In a graph database, the same query is constant time per hop:

// Cypher: friends of friends of friends
MATCH (m:Person {id: 42})-[:FRIENDS_WITH*3]->(fof)
RETURN DISTINCT fof.name
// Traverses the graph directly — no JOINs needed

The key difference: relational databases compute relationships at query time (JOINs). Graph databases store relationships as physical pointers. Traversing a relationship is just following a pointer — O(1) regardless of the total data size.

Use Cases

Social networks — who knows whom, mutual friends, connection suggestions. LinkedIn’s “People You May Know” is a graph problem.

Recommendation engines — “People who bought X also bought Y.” We traverse the graph: User → bought → Product ← bought ← Other Users → bought → Other Products.

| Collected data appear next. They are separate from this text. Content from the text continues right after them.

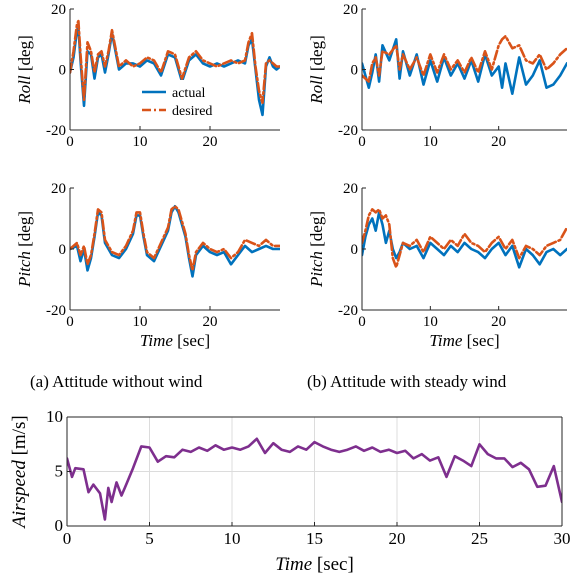 This screenshot has width=574, height=585. Describe the element at coordinates (60, 472) in the screenshot. I see `y-tick-label: 5` at that location.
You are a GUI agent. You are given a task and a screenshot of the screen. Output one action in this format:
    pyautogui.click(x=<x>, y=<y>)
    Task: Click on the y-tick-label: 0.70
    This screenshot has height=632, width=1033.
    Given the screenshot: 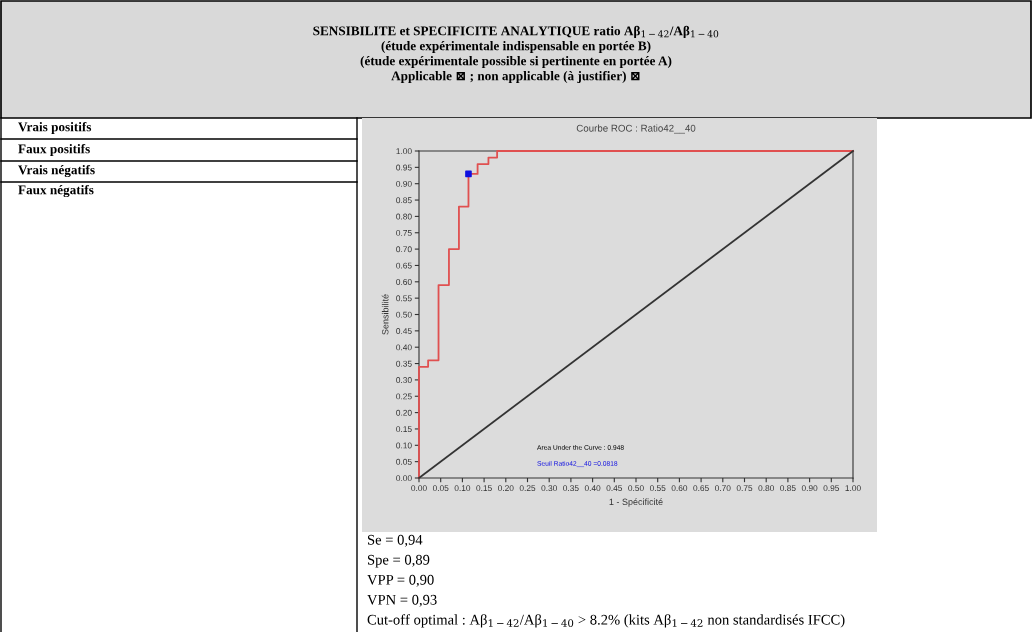 What is the action you would take?
    pyautogui.click(x=404, y=250)
    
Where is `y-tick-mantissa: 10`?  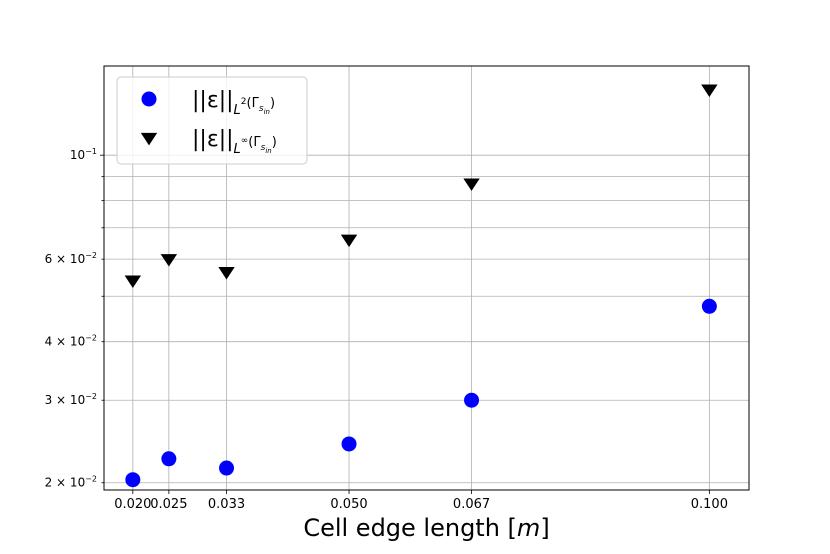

Fraud detection — find circular money transfers, identify suspicious patterns in transaction networks.

Knowledge graphs — Google’s Knowledge Graph, Wikipedia’s data structure. “What is the capital of the country where the Eiffel Tower is located?”

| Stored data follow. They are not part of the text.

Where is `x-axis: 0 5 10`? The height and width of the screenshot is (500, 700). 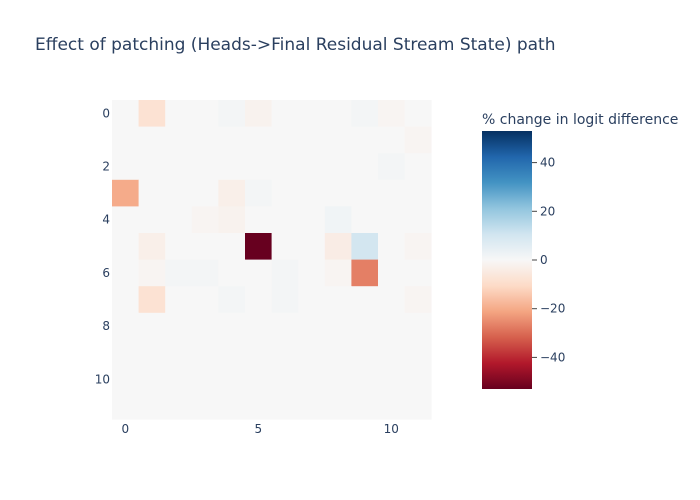
x-axis: 0 5 10 is located at coordinates (260, 429).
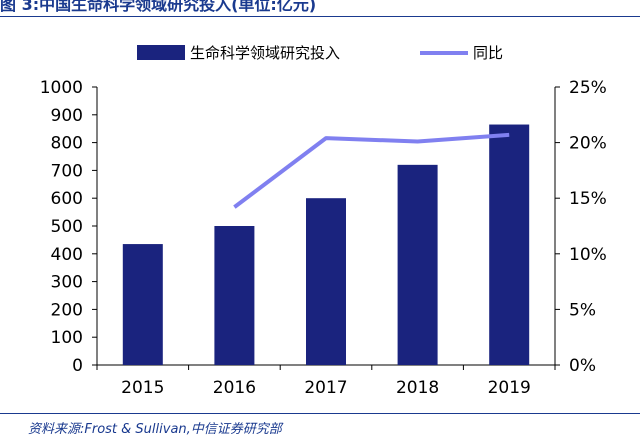  What do you see at coordinates (488, 53) in the screenshot?
I see `legend-line-label: 同比` at bounding box center [488, 53].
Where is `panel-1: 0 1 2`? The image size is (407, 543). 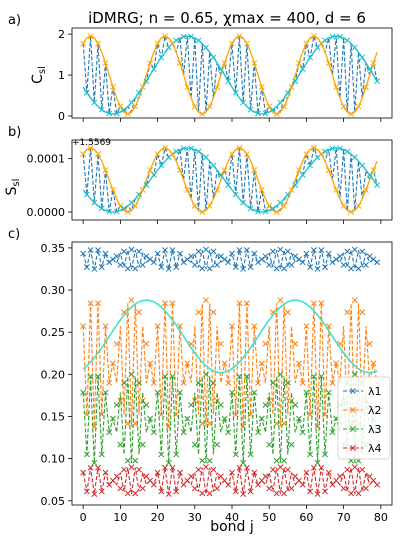
panel-1: 0 1 2 is located at coordinates (226, 75).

Access control — “Does user X have permission to resource Y through group Z?” This is a graph traversal.

Network topology — mapping computer networks, dependencies between microservices, infrastructure relationships.

When NOT to Use Graph Databases

Simple CRUD — if our data is mostly flat tables with simple relationships, a relational database is simpler and more battle-tested
Heavy aggregations — summing up sales by month, calculating averages. SQL is better at this
High write throughput — graph databases are generally optimized for read-heavy, traversal-heavy workloads
Large-scale analytics — for data warehousing and analytics, columnar databases are better

Other Graph Databases

Amazon Neptune — managed graph database supporting both property graphs (Gremlin) and RDF (SPARQL)
ArangoDB — multi-model database that supports graphs, documents, and key-value
Dgraph — distributed graph database built for production scale
JanusGraph — open-source, distributed, built on top of existing storage backends (Cassandra, HBase)

In simple language, graph databases are the right tool when the connections between our data matter as much as the data itself. If we’re constantly asking “who is connected to whom” or “how do we get from A to B”, a graph database will be orders of magnitude faster than joining relational tables. But for everything else, relational databases are still the better choice.